## Brief
Update the records below by replacing each "button" with "control" and keeping everything else unchanged. Leave the pictures out of your answer.

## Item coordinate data
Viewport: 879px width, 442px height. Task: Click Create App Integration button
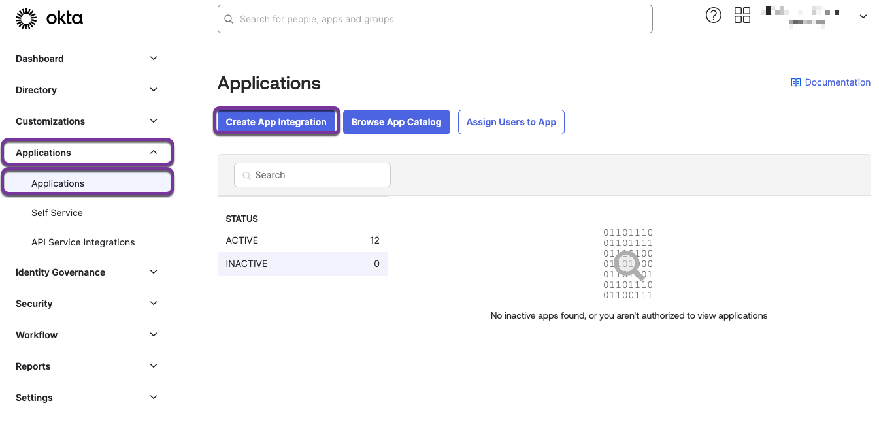pyautogui.click(x=276, y=122)
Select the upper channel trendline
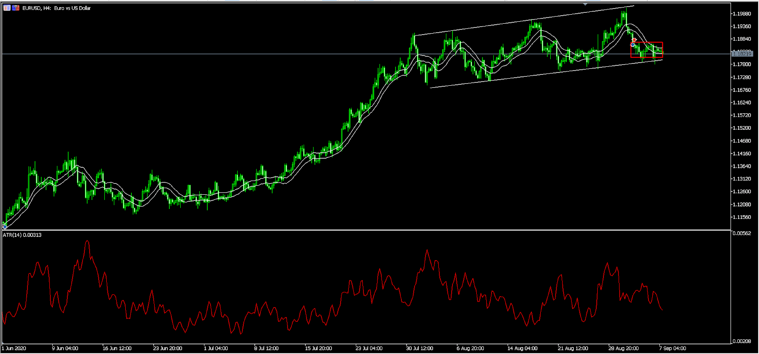This screenshot has height=354, width=759. coord(522,21)
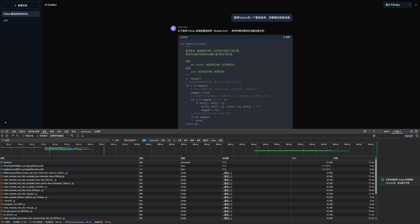Open the 发送反馈 link
This screenshot has height=224, width=420.
point(408,136)
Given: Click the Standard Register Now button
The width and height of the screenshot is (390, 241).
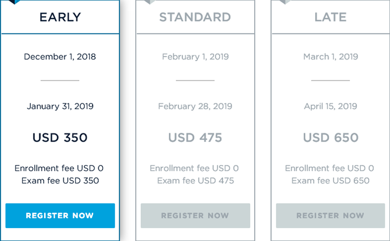Looking at the screenshot, I should (x=195, y=216).
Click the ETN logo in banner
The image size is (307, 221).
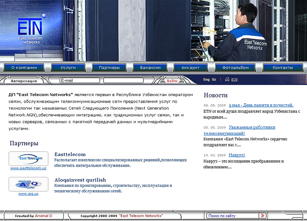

## Answer below
Viewport: 879px width, 442px height. Task: Click Create App Integration control
pyautogui.click(x=276, y=122)
Select the upper channel trendline
This screenshot has height=354, width=759. coord(522,21)
Open the 发送反馈 link
This screenshot has height=224, width=420.
point(408,136)
Given: Click the Standard Register Now control
The width and height of the screenshot is (390, 241).
Looking at the screenshot, I should (x=195, y=216).
Click the ETN logo in banner
The image size is (307, 221).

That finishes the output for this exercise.